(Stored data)
· · · · · · ·

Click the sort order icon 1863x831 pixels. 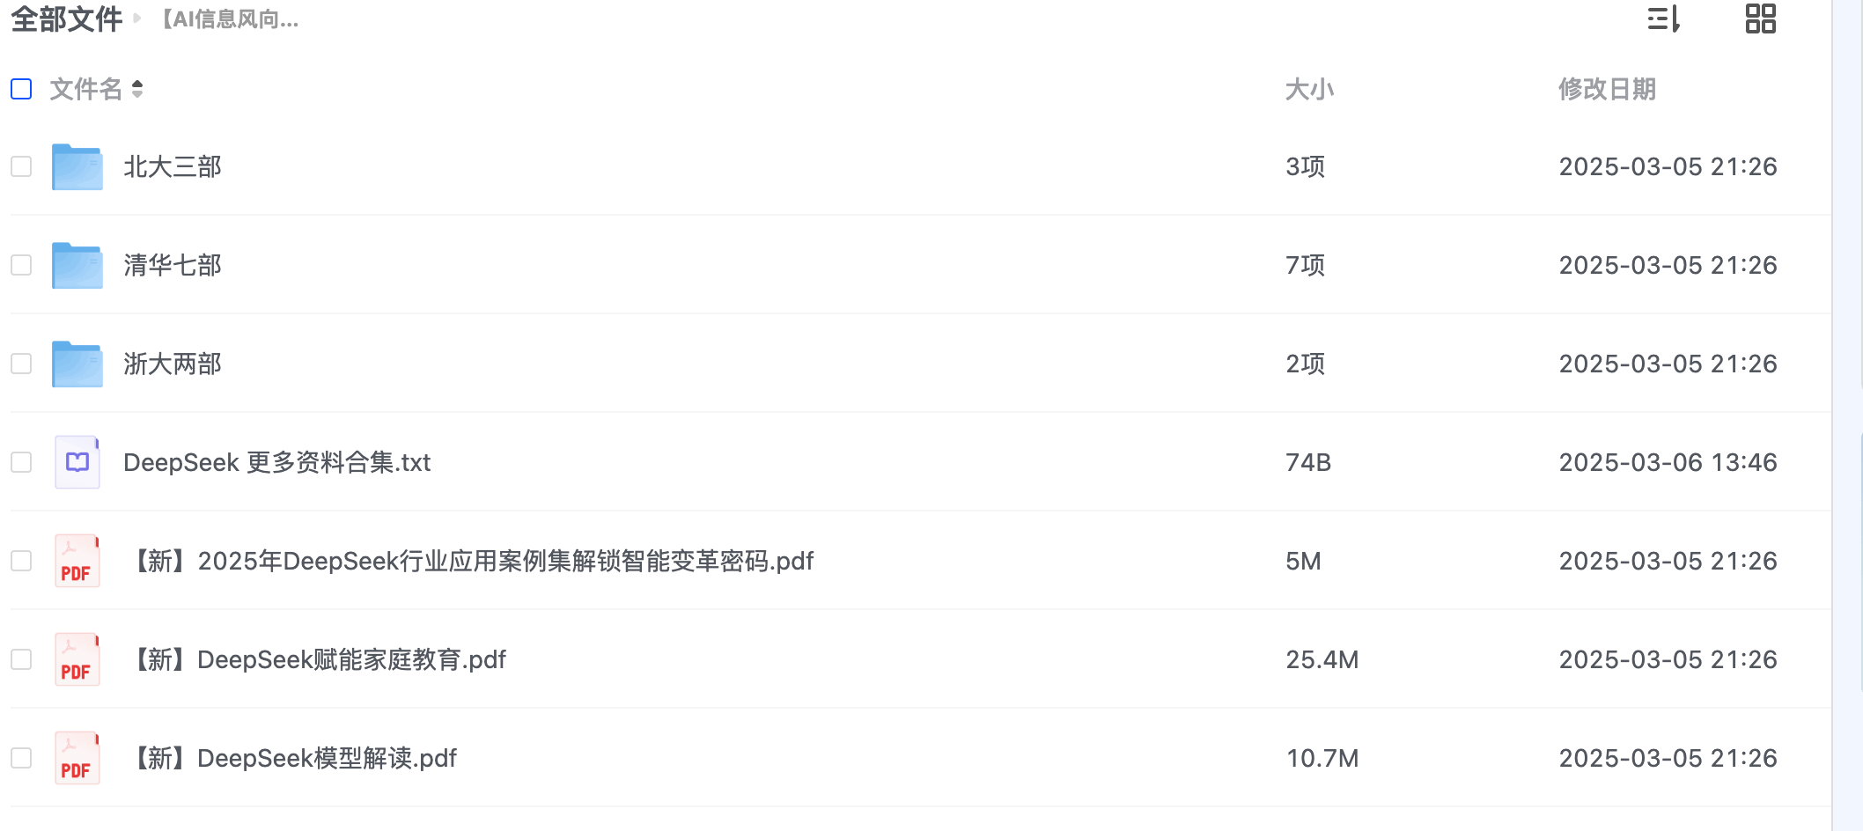1663,18
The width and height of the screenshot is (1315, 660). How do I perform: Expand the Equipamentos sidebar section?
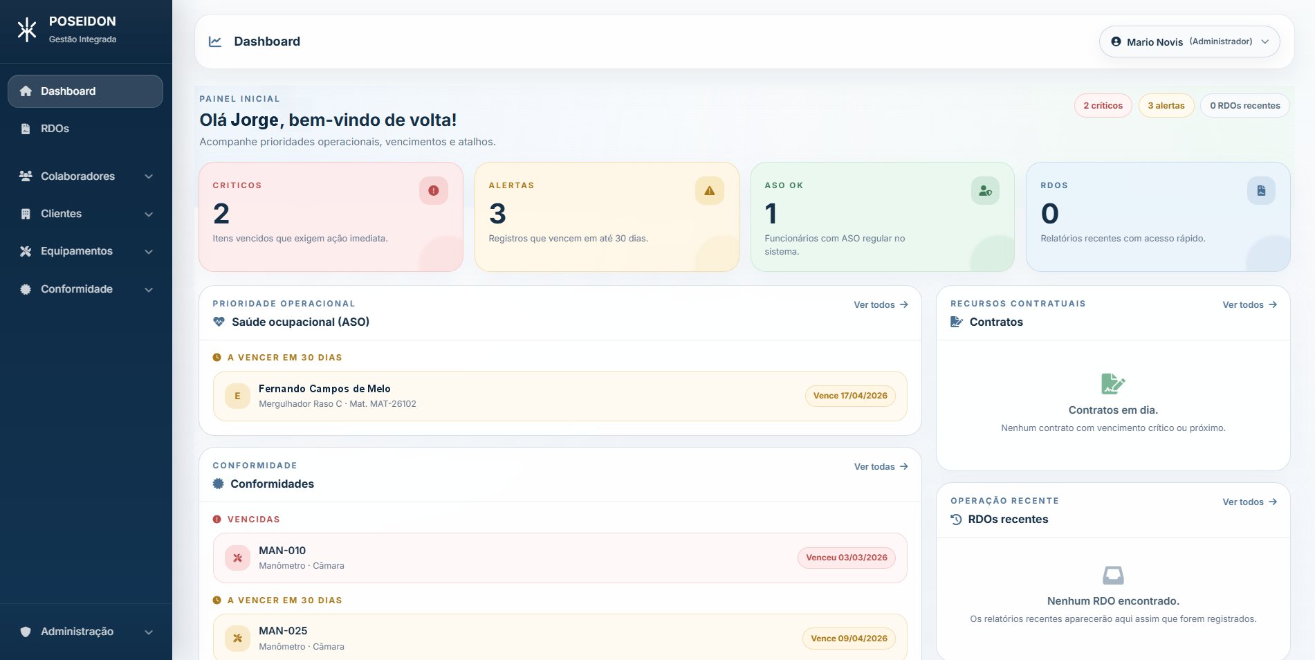tap(85, 251)
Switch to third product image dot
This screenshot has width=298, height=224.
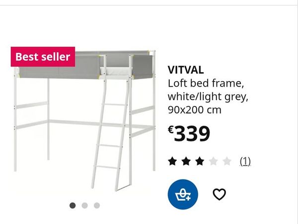pyautogui.click(x=97, y=206)
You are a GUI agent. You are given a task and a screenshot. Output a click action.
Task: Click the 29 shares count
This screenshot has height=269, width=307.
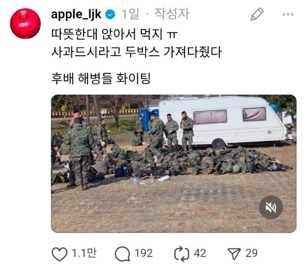click(x=251, y=253)
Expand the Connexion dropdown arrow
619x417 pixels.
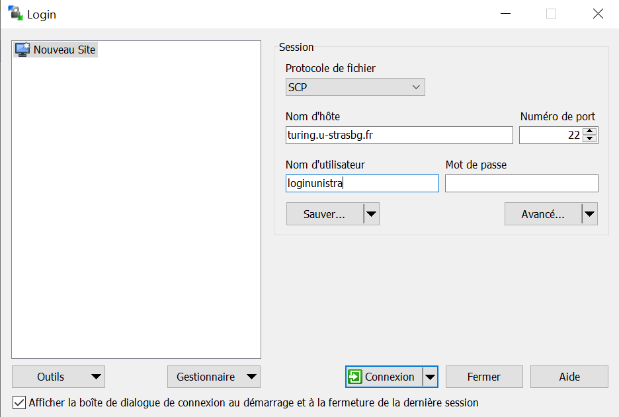coord(431,377)
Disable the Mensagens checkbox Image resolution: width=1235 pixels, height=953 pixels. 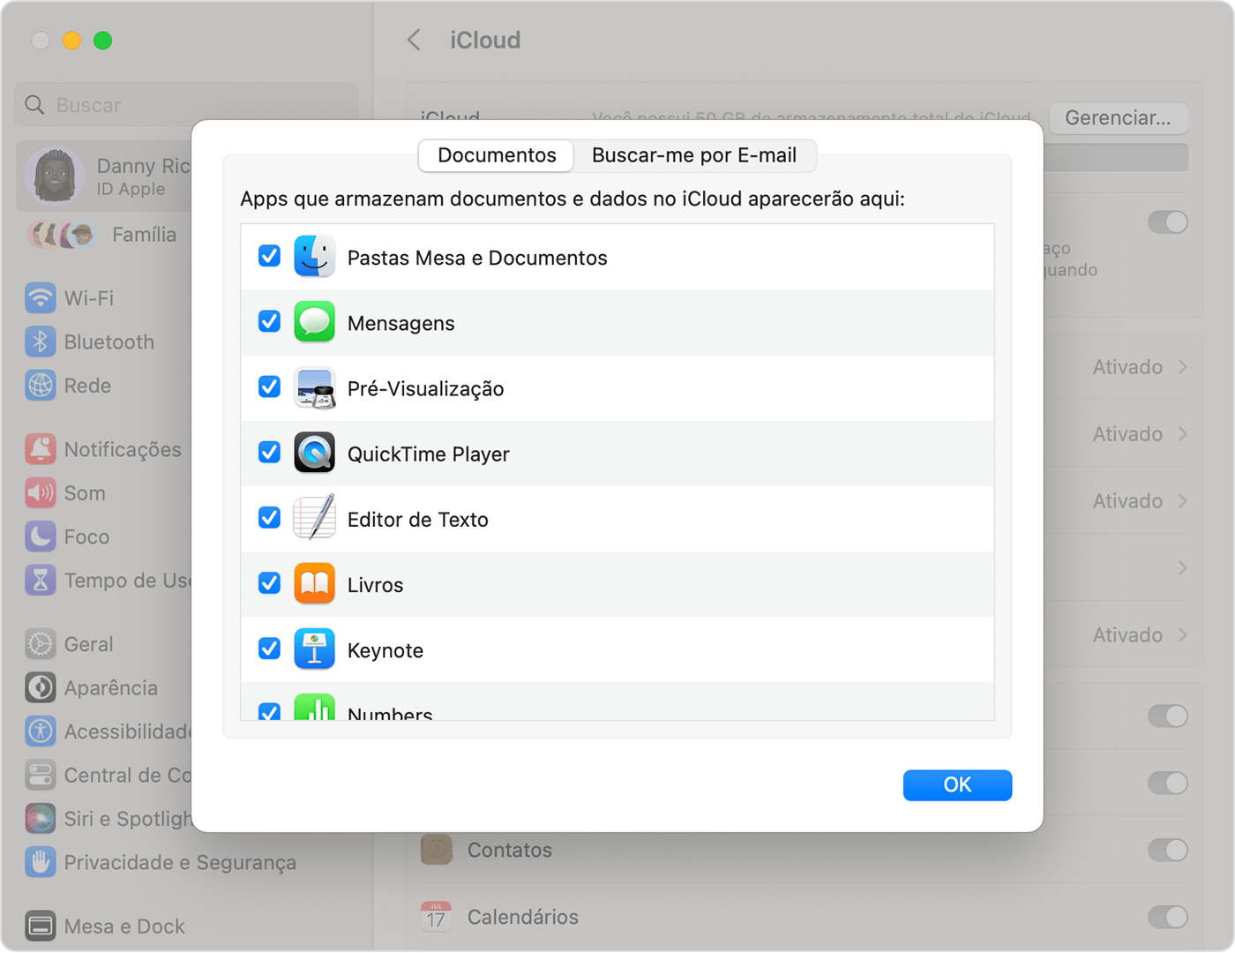[x=269, y=321]
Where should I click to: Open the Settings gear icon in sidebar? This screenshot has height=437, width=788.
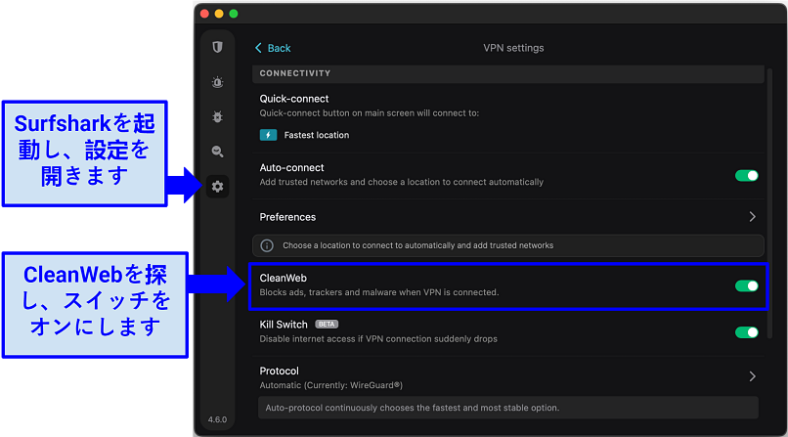pyautogui.click(x=217, y=187)
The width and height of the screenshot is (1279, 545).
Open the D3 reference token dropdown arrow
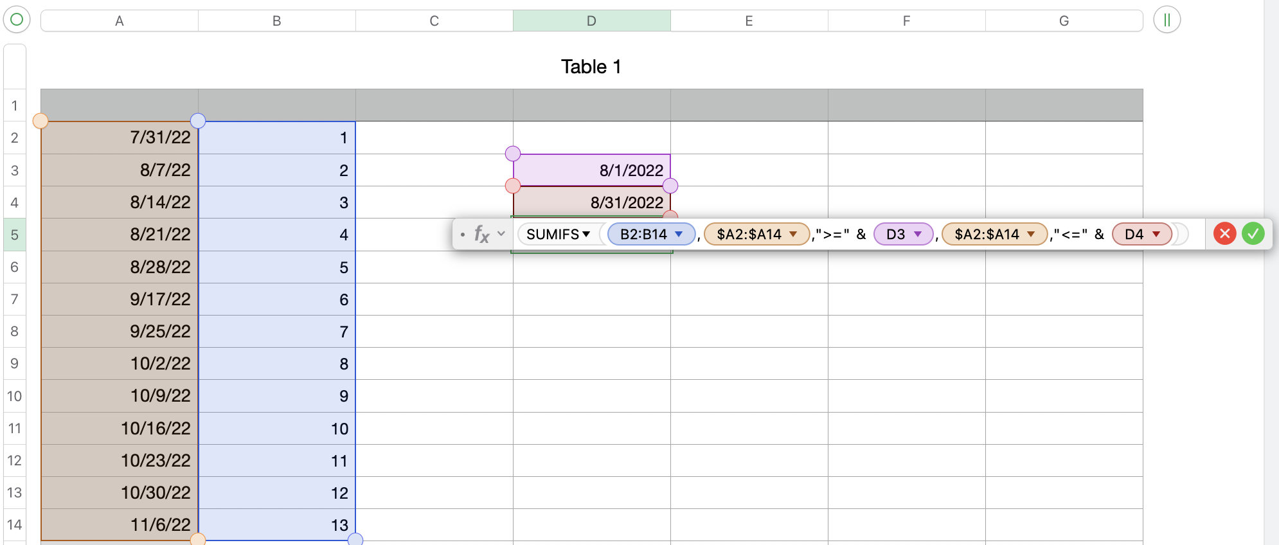point(918,234)
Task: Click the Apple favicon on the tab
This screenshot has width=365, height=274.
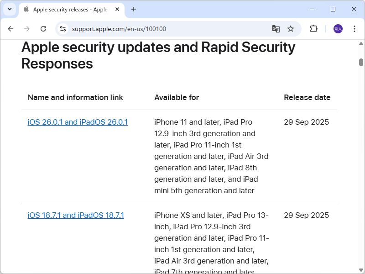Action: pos(26,9)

· · · · · · ·

__Task description__. Could you output exactly the lines above, from the line with "The width and height of the screenshot is (1315, 660)." up to and including the line with "Task: Click the 29 shares count", and nothing else, skipping the pictures?

__Solution to this task__.
The width and height of the screenshot is (1315, 660). How do I perform: Expand the Equipamentos sidebar section?
tap(85, 251)
Switch to third product image dot
This screenshot has width=298, height=224.
pyautogui.click(x=97, y=206)
You are a GUI agent. You are given a task and a screenshot. Output a click action.
Task: Click the 29 shares count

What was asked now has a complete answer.